KUTIPAN DOKUMEN:
* * * *

Citizen Reporter
Membatinkan Bersama Nilai-nilai Pancasila dengan Para Guru Agama Katolik se-Kabupaten Sanggau
Kegiatan ini menjadi kegiatan rutin mengingat semakin mendesaknya situasi bangsa ini yang sedang mengalami krisis ideologi.
Ini juga yang terus didegungkan oleh Ibu Maria Goreti, di Kalimantan Barat, provinsi yang masih memiliki Indeks Kesenjangan Sosial Tinggi diantara 34 Provinsi lainnya di Tanah Air.
Menurut Maria Goreti, senator senior tiada bosan dan selalu gigih membumikan Pancasila di hampir seluruh lapisan masyarakat.
Dalam pengantarnya, Maria Goreti menyampaikan bahwa dirinya sekadar mengingatkan kembali suatu nila/value yang sudah mendarah daging bagi generasi lampau namun harus didengungkan terus di masa kini.
“Sebenarnya kalau melihat data tadi, semoga tidak berlebihan bila saya katakan bahwa Indonesia dalam kondisi darurat ancaman ideologi Bangsa”.
Bersyukur kepada tugas yang melekat kepada dirinya sebagai anggota DPD RI sekaligus menjadi anggota Badan Sosialisasi MPR RI tugas membumikan Pancasila menjadi mutlak dan tidak bisa ditawar tawar lagi.
Sebagaimana kita ketahui amandemen UUD 1945 tahun 2001, Sistem Ketatanegaraan Indonesia menganut sistem dua kamar.
Yakni DPR RI dan DPD RI yang apabila bersidang bersama atau bila kedua lembaganya digabungkan maka dinamakan anggota Majelis Permusyawaratan Rakyat.
MPR inilah yang kini mengemban amanat memasyarakatkan Pancasila di Tanah Air.
“Berdasarkan fungsinya tersebut, MPR RI terus berupaya memperkokoh dan mewujudkan misinya sebagai “Rumah Kebangsaan, pengawal Ideologi Pancasila dan kedaulatan rakyat,” lanjut Maria Goreti.
Sosialisasi kali ini juga menghadirkan pembicara lokal Sabinus Matius Melano dan Thomas Diman.

* * * *

DATA YANG DIBERIKAN:
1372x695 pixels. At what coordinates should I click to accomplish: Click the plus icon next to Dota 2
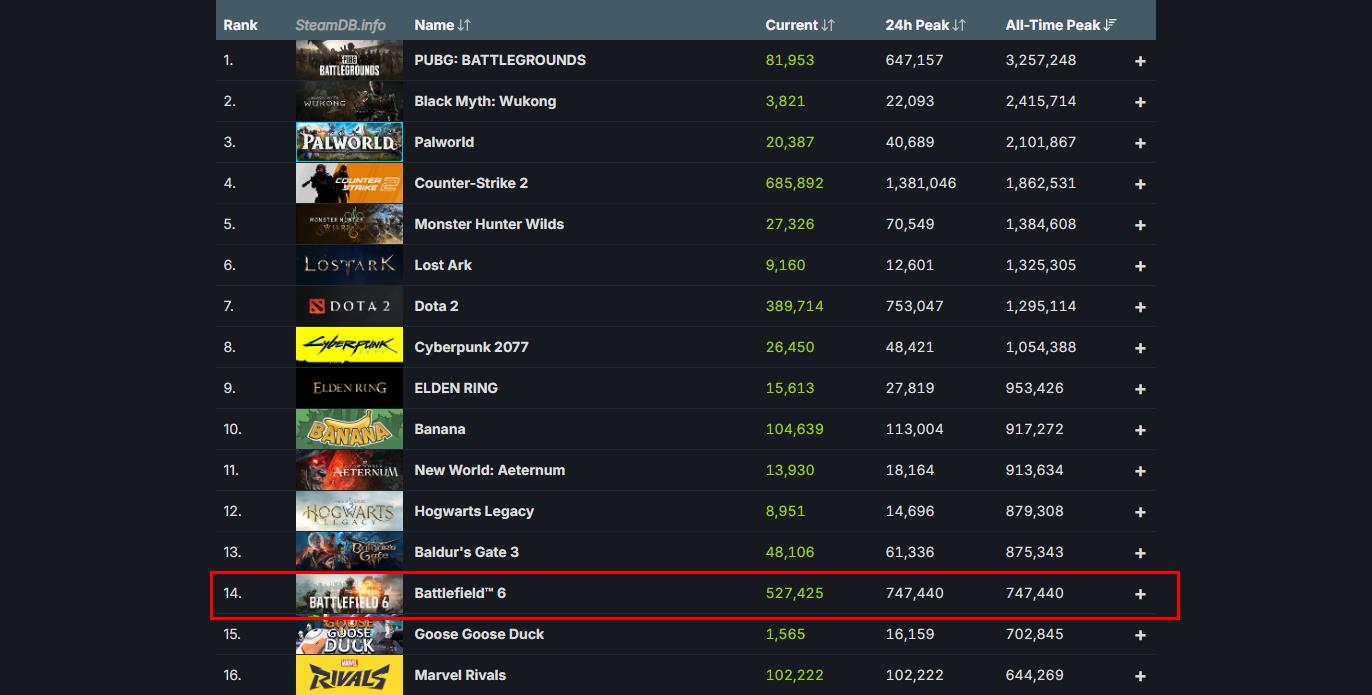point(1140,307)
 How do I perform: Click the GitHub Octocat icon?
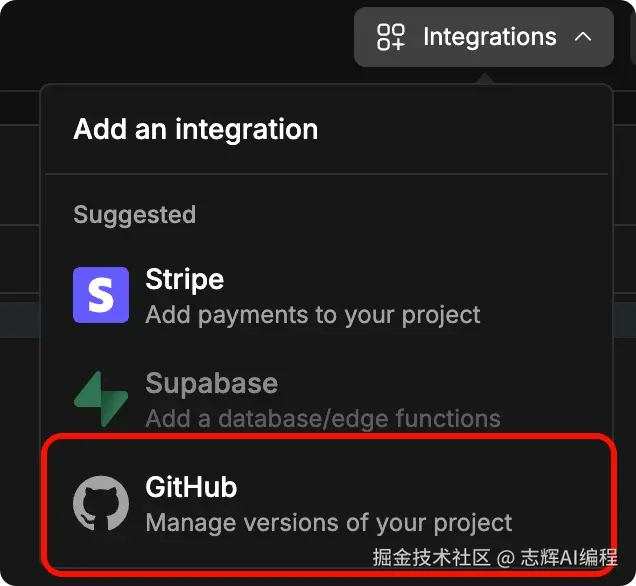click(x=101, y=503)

* * * *

LATIHAN A:
Ringkas teks tentang sosialisasi Pancasila dalam dua kalimat.
LATIHAN B:
Kutip dari teks tentang sosialisasi Pancasila bagian yang dimulai dengan "Ini juga yang" dan berlanjut hingga "seluruh lapisan masyarakat.", tanpa mengubah satu kata pun.

HASIL YANG BENAR A:
Dalam kegiatan membatinkan nilai-nilai Pancasila bersama para guru agama Katolik se-Kabupaten Sanggau, Maria Goreti, anggota DPD RI sekaligus anggota Badan Sosialisasi MPR RI, menyampaikan bahwa Indonesia berada dalam kondisi darurat ancaman ideologi bangsa. Teks itu juga menjelaskan bahwa MPR RI, yakni gabungan DPR RI dan DPD RI dalam sistem dua kamar sejak amandemen UUD 1945 tahun 2001, kini mengemban amanat memasyarakatkan Pancasila, dan sosialisasi ini juga menghadirkan pembicara lokal Sabinus Matius Melano dan Thomas Diman.

HASIL YANG BENAR B:
Ini juga yang terus didegungkan oleh Ibu Maria Goreti, di Kalimantan Barat, provinsi yang masih memiliki Indeks Kesenjangan Sosial Tinggi diantara 34 Provinsi lainnya di Tanah Air.
Menurut Maria Goreti, senator senior tiada bosan dan selalu gigih membumikan Pancasila di hampir seluruh lapisan masyarakat.